The forex market thus serves as a means for companies, individuals as well as central banks to convert one foreign currency into the other. While, much of forex trading is carried out for practical purpose, the majority of it is done with the objective of earning profits. Given that a number of currencies are converted each day, movements of prices can get extremely volatile. It is this volatility that brings about a huge chance of making profits, while also resulting in a number of loss making opportunities.

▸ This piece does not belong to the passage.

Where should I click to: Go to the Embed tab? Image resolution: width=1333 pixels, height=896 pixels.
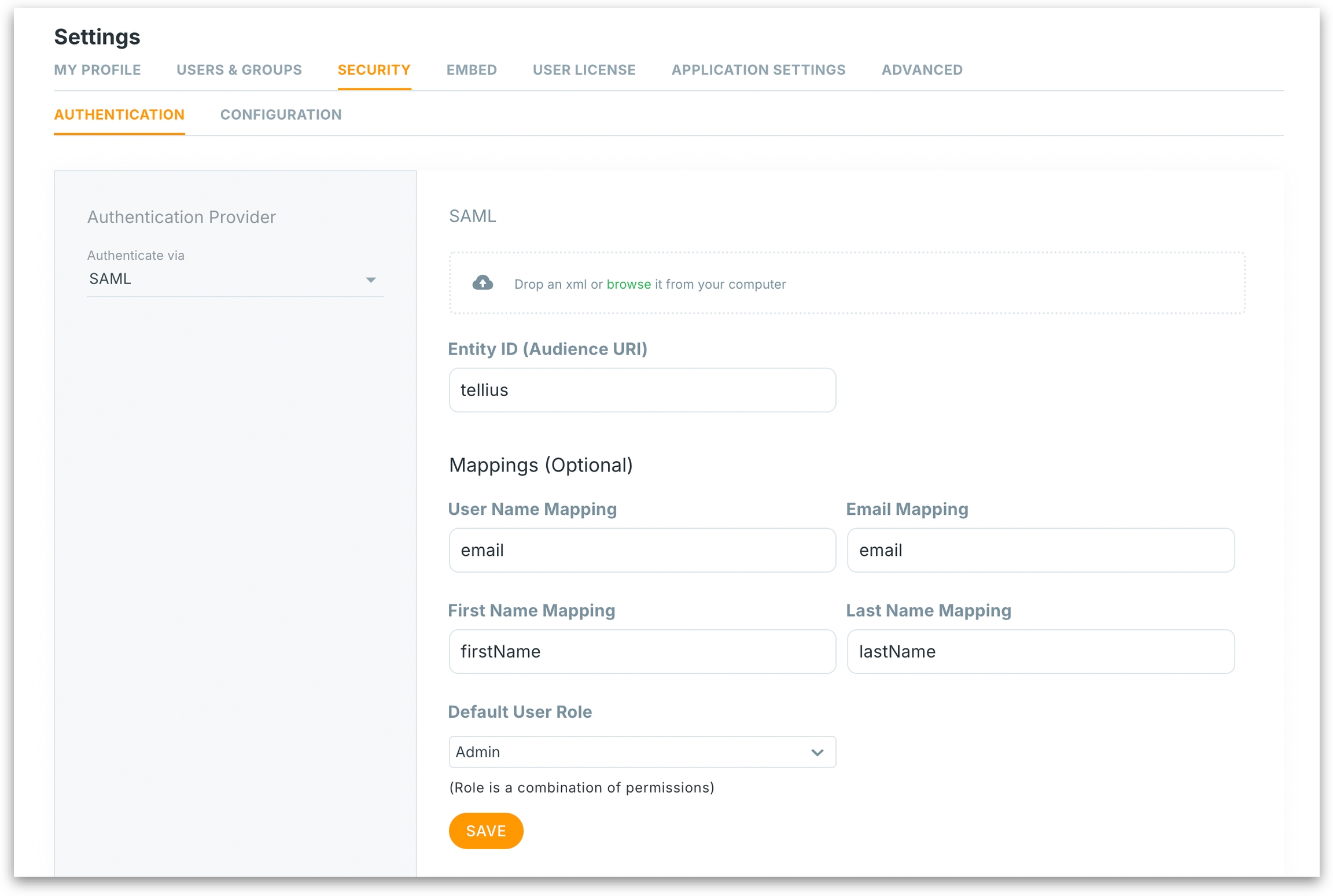point(471,70)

How does the Currency Market Operate?
Unlike commodities or shares, foreign exchange trading isn’t carried out on exchanges, but between 2 different parties directly in the OTC market. The forex trading market is operated by a network of global banks, spanning across 4 different trading centres in varied time zones including New York, London, Tokyo and Sydney. Since there is no centralized location, traders can trade foreign exchange currencies 24 hours every day. It is important for traders to note that there are 3 distinct types of foreign exchange markets including spot forex, forward forex and future forex markets.
Also, there are numerous ways in which traders can trade foreign exchange viz. by simultaneously purchasing one forex currency while selling the other. Traditionally, forex transactions are carried out via forex broker, but with an increase in online trading, one can benefit from movements in using derivatives such as CFD trading.